# taz.de -- Leaks aus dem Wirtschaftsministerium: Schnüffelministerin Katherina Reiche
       
       > Das Wirtschaftsministerium soll die Mails von Mitarbeitern ausgespäht
       > haben. Der ohnehin miesen Stimmung im Haus dürfte das kaum zuträglich
       > sein.
       
 (IMG) Bild: Horch und guck: Wirtschaftsministerin Katherina Reiche (CDU)
       
       afp/taz | Das Bundeswirtschaftsministerium soll in den vergangenen Wochen
       die E-Mail-Konten von mehreren Beamten im eigenen Haus durchsucht haben
       lassen. Zuvor waren zwei wichtige Gesetzentwürfe an die Öffentlichkeit
       durchgestochen worden. Das berichtet der Spiegel und beruft sich dabei auf
       Insider. Wirtschaftsministerin Katherina Reiche (CDU) sei demnach vorab
       über die Spähaktion informiert gewesen.
       
       Die Pressestelle des Ministeriums wollte den Bericht auf Anfrage des
       Spiegel weder bestätigen noch dementieren. Zu internen IT- und
       Geheimschutz-Maßnahmen äußere sich das Ministerium grundsätzlich nicht,
       teilte ein Sprecher mit.
       
       Die Kontrollen seien „stichprobenartig“ gewesen, hieß es von Insidern.

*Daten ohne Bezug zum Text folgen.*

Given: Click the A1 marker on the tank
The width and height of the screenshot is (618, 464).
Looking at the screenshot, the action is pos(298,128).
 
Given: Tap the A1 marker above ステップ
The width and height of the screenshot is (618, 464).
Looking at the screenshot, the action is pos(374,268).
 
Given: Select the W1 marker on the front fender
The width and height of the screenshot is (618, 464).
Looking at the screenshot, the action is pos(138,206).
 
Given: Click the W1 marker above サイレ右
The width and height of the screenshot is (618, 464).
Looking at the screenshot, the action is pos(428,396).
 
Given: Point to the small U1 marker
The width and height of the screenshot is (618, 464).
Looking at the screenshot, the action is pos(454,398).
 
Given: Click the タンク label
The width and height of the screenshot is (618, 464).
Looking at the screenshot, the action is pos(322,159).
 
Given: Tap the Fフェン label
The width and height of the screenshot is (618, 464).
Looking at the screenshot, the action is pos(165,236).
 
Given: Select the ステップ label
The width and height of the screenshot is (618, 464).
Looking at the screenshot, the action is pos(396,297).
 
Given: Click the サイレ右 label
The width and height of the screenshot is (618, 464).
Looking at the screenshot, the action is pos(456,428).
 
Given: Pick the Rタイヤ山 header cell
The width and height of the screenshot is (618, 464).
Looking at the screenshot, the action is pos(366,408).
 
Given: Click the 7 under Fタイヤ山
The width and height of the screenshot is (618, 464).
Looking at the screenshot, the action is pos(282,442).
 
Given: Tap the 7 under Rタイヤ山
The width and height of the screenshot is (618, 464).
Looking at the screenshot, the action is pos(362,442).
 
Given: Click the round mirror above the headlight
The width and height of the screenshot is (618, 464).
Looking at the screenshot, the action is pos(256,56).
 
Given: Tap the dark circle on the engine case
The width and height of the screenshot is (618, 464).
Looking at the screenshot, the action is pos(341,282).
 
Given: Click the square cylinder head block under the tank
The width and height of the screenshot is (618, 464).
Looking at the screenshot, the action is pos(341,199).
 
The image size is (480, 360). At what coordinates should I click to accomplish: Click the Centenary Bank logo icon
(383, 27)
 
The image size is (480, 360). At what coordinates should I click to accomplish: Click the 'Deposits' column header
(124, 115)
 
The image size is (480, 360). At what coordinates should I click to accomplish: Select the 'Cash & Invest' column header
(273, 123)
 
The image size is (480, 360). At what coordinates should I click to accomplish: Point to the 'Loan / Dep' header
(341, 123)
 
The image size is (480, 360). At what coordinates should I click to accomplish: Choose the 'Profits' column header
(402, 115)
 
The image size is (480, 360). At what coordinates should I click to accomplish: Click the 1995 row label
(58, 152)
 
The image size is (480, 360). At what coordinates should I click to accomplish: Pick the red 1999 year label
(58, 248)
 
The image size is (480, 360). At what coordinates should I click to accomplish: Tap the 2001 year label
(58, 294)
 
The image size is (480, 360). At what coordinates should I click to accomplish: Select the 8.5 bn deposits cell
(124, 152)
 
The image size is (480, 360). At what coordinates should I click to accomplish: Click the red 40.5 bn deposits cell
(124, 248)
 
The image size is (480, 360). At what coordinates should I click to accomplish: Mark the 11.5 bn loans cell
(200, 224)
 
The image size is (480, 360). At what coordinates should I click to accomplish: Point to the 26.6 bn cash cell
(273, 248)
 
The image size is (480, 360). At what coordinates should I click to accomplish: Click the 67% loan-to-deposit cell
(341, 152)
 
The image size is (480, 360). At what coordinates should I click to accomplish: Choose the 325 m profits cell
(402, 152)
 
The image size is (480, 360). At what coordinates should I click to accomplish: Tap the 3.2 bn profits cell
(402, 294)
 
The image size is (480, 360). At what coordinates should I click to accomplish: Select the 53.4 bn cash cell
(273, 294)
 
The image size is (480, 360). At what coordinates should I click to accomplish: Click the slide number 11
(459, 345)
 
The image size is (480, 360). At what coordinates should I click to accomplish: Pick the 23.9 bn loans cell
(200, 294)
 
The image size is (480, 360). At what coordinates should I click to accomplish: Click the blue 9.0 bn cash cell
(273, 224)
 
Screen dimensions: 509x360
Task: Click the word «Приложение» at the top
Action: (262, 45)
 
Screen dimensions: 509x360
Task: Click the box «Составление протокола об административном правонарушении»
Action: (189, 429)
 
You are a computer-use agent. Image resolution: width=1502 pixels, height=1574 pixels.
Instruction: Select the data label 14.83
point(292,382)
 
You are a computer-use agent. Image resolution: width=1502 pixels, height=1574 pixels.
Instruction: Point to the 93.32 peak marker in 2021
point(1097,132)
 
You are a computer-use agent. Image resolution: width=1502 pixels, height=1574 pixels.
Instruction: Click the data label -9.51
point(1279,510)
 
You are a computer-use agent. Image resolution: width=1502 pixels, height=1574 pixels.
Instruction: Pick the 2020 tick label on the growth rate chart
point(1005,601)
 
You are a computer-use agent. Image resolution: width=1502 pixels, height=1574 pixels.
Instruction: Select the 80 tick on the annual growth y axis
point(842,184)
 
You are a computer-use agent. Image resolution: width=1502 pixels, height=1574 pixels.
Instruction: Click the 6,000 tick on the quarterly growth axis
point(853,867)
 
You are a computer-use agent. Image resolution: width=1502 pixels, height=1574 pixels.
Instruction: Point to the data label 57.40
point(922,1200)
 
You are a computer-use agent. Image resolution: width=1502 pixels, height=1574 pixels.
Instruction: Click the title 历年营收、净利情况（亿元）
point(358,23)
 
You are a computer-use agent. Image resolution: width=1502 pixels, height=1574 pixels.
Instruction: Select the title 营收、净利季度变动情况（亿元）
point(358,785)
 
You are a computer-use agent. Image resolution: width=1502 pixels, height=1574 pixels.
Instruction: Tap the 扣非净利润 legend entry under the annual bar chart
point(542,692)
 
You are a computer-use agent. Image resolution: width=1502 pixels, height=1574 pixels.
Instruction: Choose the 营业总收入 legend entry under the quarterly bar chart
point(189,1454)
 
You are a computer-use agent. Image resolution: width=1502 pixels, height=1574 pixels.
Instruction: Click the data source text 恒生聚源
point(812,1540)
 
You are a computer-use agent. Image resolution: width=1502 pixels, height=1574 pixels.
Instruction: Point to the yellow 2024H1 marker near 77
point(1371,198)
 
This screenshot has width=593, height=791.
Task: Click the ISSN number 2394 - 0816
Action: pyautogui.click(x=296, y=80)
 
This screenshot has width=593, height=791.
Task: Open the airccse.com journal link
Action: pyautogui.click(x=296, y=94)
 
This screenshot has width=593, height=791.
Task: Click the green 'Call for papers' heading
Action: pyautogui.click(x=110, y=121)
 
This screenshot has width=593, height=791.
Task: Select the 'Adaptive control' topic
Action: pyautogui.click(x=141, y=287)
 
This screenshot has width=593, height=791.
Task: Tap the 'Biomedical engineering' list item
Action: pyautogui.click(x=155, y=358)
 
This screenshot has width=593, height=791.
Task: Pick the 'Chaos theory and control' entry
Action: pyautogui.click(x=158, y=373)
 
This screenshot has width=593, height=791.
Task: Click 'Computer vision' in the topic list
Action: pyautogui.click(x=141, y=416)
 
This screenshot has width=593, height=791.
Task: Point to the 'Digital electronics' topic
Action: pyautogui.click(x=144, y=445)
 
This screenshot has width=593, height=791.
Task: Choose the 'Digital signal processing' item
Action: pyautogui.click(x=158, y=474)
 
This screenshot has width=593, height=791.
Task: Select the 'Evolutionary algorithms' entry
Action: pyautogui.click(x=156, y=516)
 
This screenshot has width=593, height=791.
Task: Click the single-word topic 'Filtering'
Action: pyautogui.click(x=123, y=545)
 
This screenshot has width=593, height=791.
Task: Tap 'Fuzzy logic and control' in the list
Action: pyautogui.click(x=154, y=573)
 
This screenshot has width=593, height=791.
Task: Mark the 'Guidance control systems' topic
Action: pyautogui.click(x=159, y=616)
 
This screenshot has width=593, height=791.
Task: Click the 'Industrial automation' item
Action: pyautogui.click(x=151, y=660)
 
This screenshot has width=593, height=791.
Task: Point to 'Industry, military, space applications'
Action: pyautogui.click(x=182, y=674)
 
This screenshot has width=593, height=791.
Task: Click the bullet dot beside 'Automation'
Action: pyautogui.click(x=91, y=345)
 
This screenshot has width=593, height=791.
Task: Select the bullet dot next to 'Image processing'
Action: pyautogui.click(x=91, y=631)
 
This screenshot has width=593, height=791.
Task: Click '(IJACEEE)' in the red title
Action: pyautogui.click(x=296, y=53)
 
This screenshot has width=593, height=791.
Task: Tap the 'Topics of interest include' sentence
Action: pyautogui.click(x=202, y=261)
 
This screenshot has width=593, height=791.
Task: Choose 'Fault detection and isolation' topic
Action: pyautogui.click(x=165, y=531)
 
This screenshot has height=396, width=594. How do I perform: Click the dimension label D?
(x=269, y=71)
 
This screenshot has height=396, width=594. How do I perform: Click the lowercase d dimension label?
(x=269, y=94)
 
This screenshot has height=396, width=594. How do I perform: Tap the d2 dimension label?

       Unklar sei, wie viele Mitarbeitende von der Aktion betroffen gewesen seien.
       Bekannt sei indes, dass bei der Durchsuchungsaktion nichts gefunden worden
       sei und die betroffenen Beamten von der Durchsuchung nachträglich in
       Kenntnis gesetzt worden seien.
       
       Bei den vermeintlich aus Reiches Ministerium geleakten Gesetzentwürfen
       handelte es sich zum einen um einen [1][Arbeitsentwurf für das sogenannte
       Netzpaket]. In dem Papier vom 30. Januar seien mehrere Maßnahmen erwähnt
       gewesen, die den Bau neuer Ökostromanlagen deutlich verteuern würden.
       
       ## Angriff auf die Solarförderung als Verschlusssache
       
       Ende Februar gelangten dann die Inhalte eines weiteren Papiers aus dem
       Bundeswirtschaftsministerium an mehrere Medien – konkret: ein früher
       Entwurf der [2][Novelle des Erneuerbare-Energien-Gesetzes]. Dieser sei als
       Verschlusssache „nur für den Dienstgebrauch“ gekennzeichnet gewesen,
       meldete jetzt der Spiegel. Das Papier mit dem Datum 22. Januar enthielt
       demnach eine Reihe von Vorschlägen, die den Bau kleiner Solardachanlagen
       praktisch unwirtschaftlich machen könnten.
       
       Das Ministerium erklärte dazu, dass die Vertraulichkeit und der Schutz
       interner Informationen „wichtige Grundlagen für eine funktionierende
       Verwaltung“ seien. Und weiter: „Die Herausgabe von vertraulichen
       Informationen ist nicht nur grundsätzlich untersagt, sondern gefährdet
       Entscheidungsprozesse, führt zu Vertrauensverlust innerhalb der Regierung
       und schadet der Glaubwürdigkeit von Ministerien.“
       
       Die hausinterne Stimmung im Bundeswirtschaftsministerium mit seinen über
       2.500 Mitarbeitenden ist dem Vernehmen nach seit [3][dem Amtsantritt von
       Katherina Reiche] im Keller. Wie der Spiegel schreibt, hätten sich
       Mitarbeitende nach der Schnüffelaktion empört und verunsichert gezeigt.
       Manche werteten die Durchsuchung demnach als Einschüchterungsversuch der
       CDU-Politikerin und ihrer Entourage.